Maybe you’re not even sure where things have gone wrong. If you don’t understand the importance of certain branding standards, you probably won’t fight to uphold them. So what is your company probably slacking on? Here are 5 that could get you in serious trouble:

Identity

When a company isn’t sure who it is, buyers won’t know either. Before you begin sharing your products and services with the world, you need a firm grasp on your company’s identity. Know your products inside and out. Understand how those products address particular pain points. Discover the voice of your customers so you can reach them every time.

If your company serves a particular niche, embrace that niche. You may not sell as much as Wal-Mart, but you can still drive massive sales among your particular audience.
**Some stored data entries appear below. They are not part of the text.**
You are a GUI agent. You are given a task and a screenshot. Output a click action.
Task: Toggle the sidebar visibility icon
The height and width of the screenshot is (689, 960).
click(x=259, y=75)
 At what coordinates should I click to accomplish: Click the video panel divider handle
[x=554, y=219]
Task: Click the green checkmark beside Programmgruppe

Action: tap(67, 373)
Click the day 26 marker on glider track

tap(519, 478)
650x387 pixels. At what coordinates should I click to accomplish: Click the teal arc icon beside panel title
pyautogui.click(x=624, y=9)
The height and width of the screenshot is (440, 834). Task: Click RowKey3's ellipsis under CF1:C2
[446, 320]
If you try to diversify, you could lose sight of your identity and turn off everyone—including your most loyal fans.

Personalization

Part of sharing who are you with the world involves learning who your customers are, too. As a part of your branding standards, you should make personalization a priority. You can do so through various data collection methods, which is easy enough if you use a marketing automation program.

Personalizing your website content, email marketing, offers and ebooks, and even social media messages help to foster that connection between you and your buyers. By making each experience unique for all your buyers, you strengthen consumers’ perceptions of your company, which in turn strengthens your brand.
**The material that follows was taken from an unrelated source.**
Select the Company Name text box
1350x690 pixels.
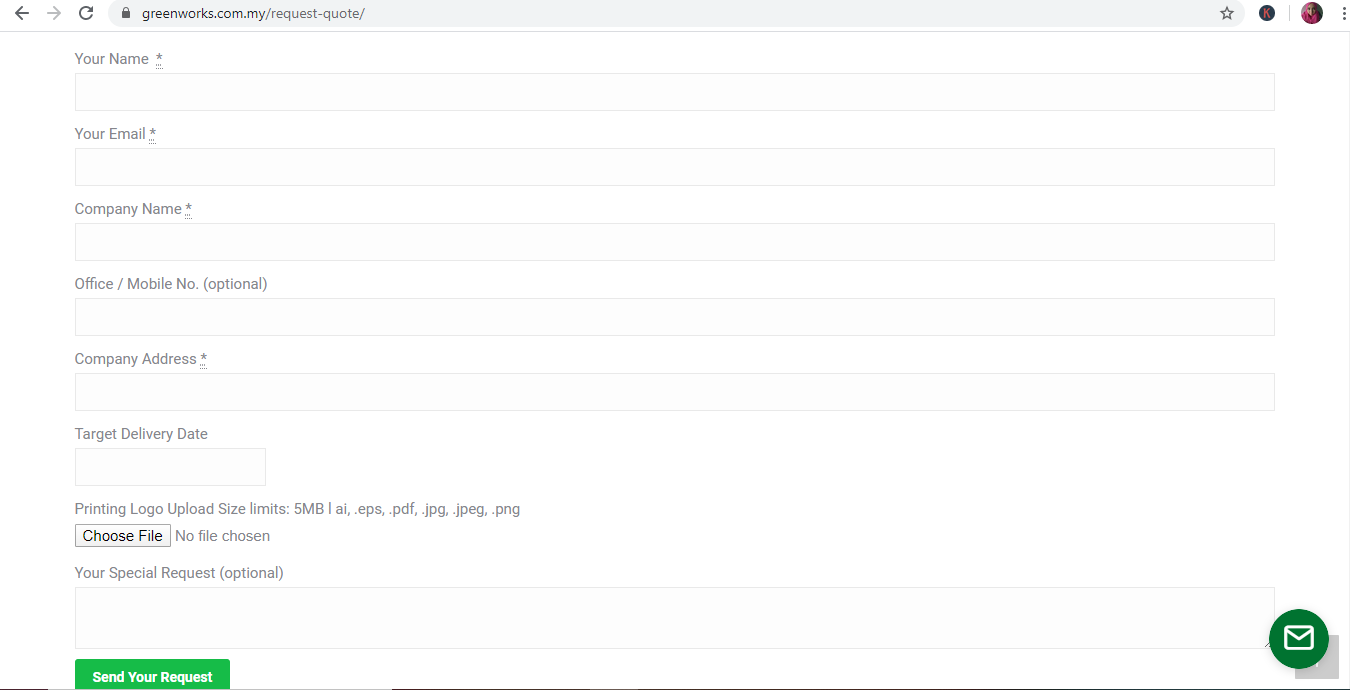(674, 242)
Connection with Buyer Persona

Perhaps the biggest mistake a brand could make is to miss the target buyer persona. If your messages are mixed, you can be sure no one’s paying attention anymore. For instance, if you’re selling high-end furniture or luxury vacations, don’t speak to your potential customers as if they’re college students or new adults. This doesn’t only apply to your social media messages or email marketing, either. Double check your logo, your mission statement, your slogan, your website copy, and any other marketing materials your target audience might see every day. If you’re not sure about some of the wording, ask.

A connection with your buyer personas is incredibly important when establishing your brand. To really reach those buyers, you have to understand the various psychographic dimensions of each persona—learn what makes them really tick. If you do nothing else as a brand, this is probably the most important.

Inspiration

Does your brand inspire loyalty from your customers? If you’re receiving plenty of first-time buyers without a single return visitor, you can be sure you’re not inspiring much of anything, much less customer loyalty. By following some of the above standards, you’ll certainly be on track for inspiring customer loyalty, but you should also have some plans in place with this specific outcome in mind. Maybe you need a loyalty program that offers rewards. More likely, you simply need to give those customers a voice and let them know you hear them.
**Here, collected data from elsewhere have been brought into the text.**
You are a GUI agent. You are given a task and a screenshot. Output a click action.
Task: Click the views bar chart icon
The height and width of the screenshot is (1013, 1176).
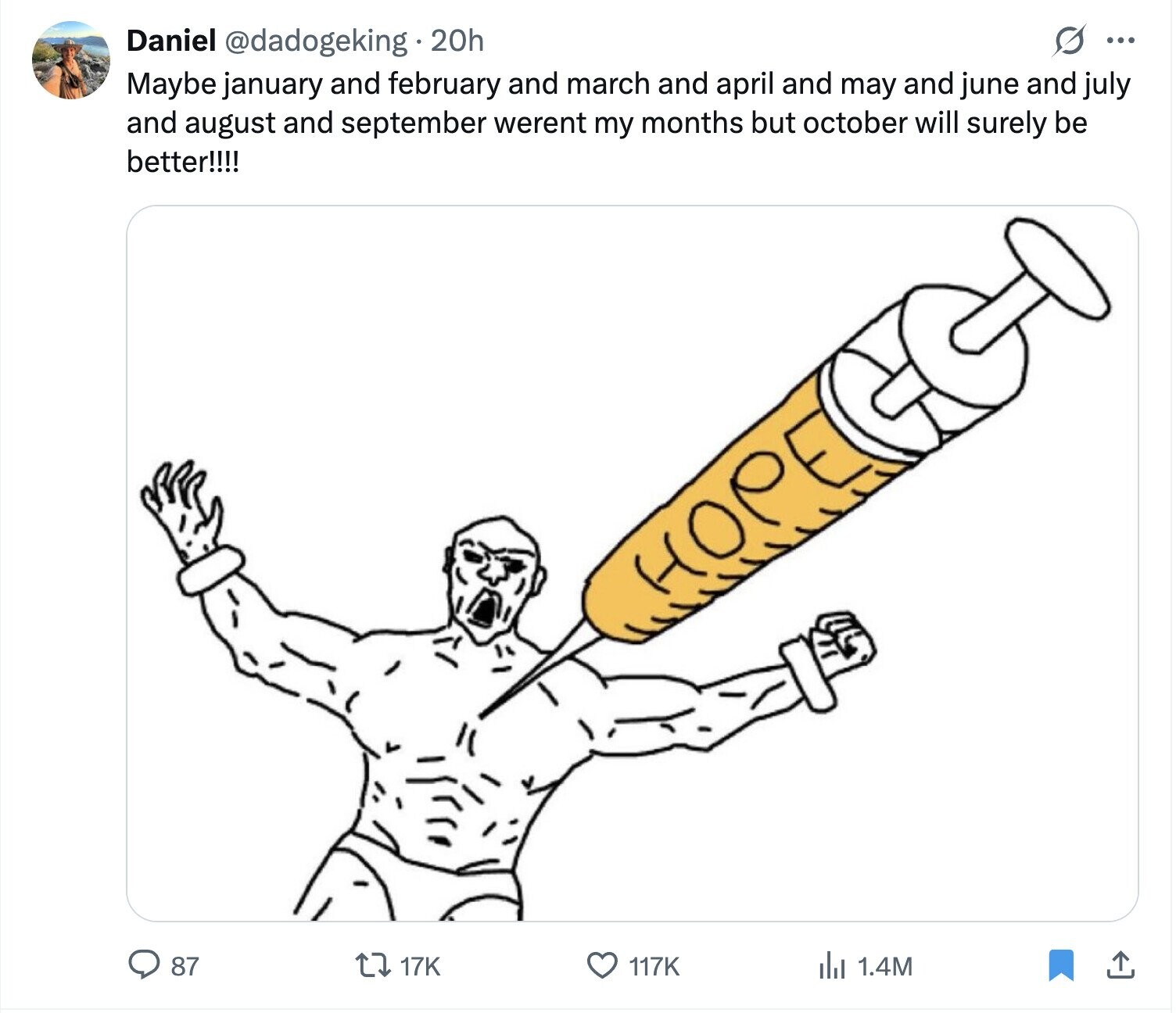pyautogui.click(x=832, y=966)
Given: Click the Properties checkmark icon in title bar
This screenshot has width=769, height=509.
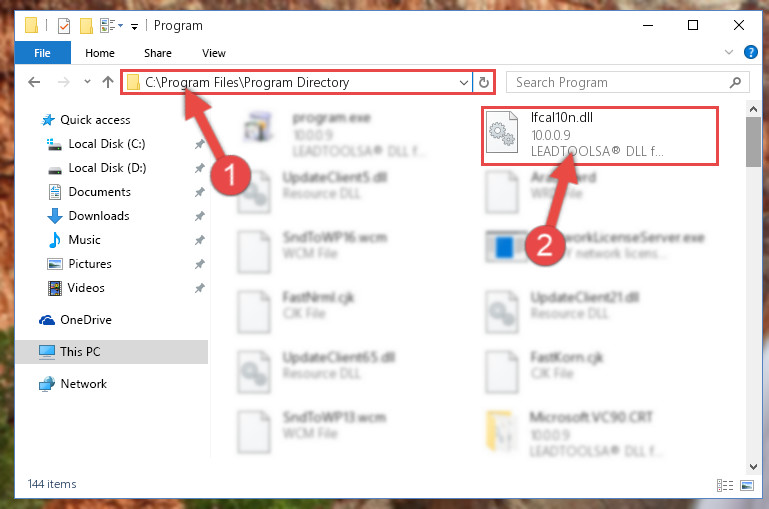Looking at the screenshot, I should [64, 25].
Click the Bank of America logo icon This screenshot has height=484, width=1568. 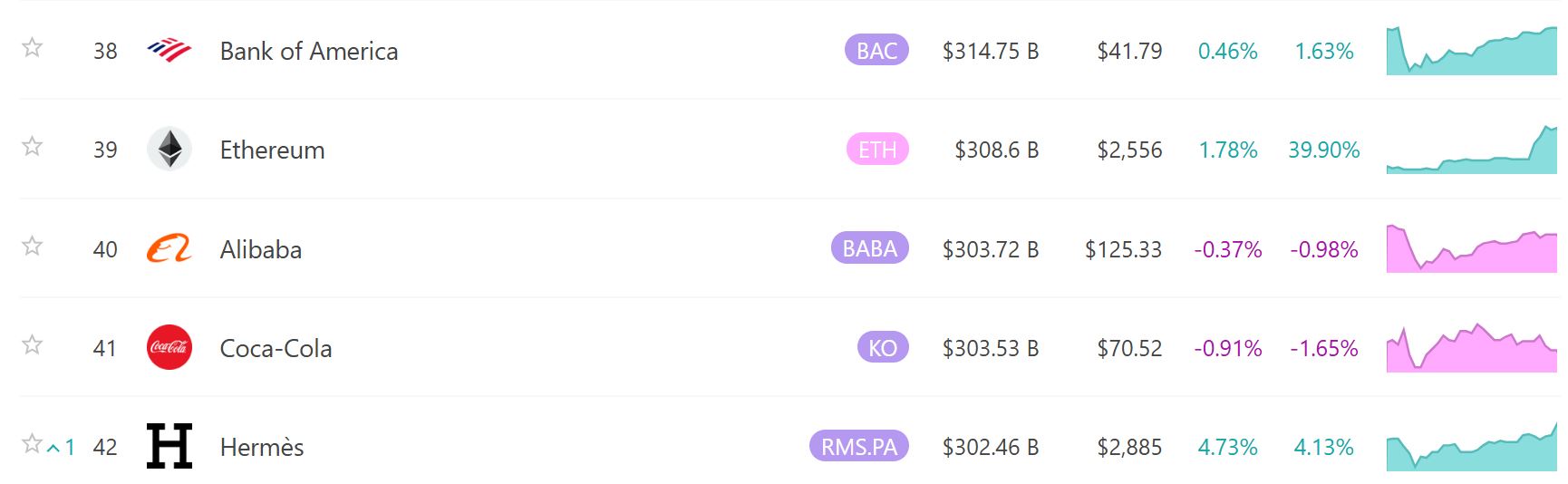pos(169,50)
Try including buyer testimonials on your website and in your social media. Let your buyers share images on Instagram and Pinterest (which will also gain you some excellent user-generated content). If that doesn’t work, then you may want to try the reward program, but remember: You don’t have to give stuff away to make people like you. Just let them know they’re important to you, and they’ll stick around.

Attention to Detail

As you might imagine, none of the above standards will do any good if you’re not paying attention to all the details. Consistency is key, whether you’re dealing with the use of your company logo or how you present customer reviews on your site. When the details are dropped, your customers notice. It’s easy to let things slide, too, especially since there’s so much to remember at any given time. Just because it’s easy and understandable doesn’t mean you’ll be forgiven. No one is comfy around someone having an identity crisis, right?

Every day, for every task, you should have quality control measures in place. Have someone move behind the rest of the team to make sure the logo is presented with the right colors and fonts, the customer reviews don’t use bad language, your email marketing uses correct grammar, and your social media is focused on the right buyer persona. It’s a lot of work, sure, but your customers won’t know who you are without it.

Have you been letting some of these standards slide? Maybe it’s time to perform a quick checkup on your company to make sure you’re sending the right message at all times.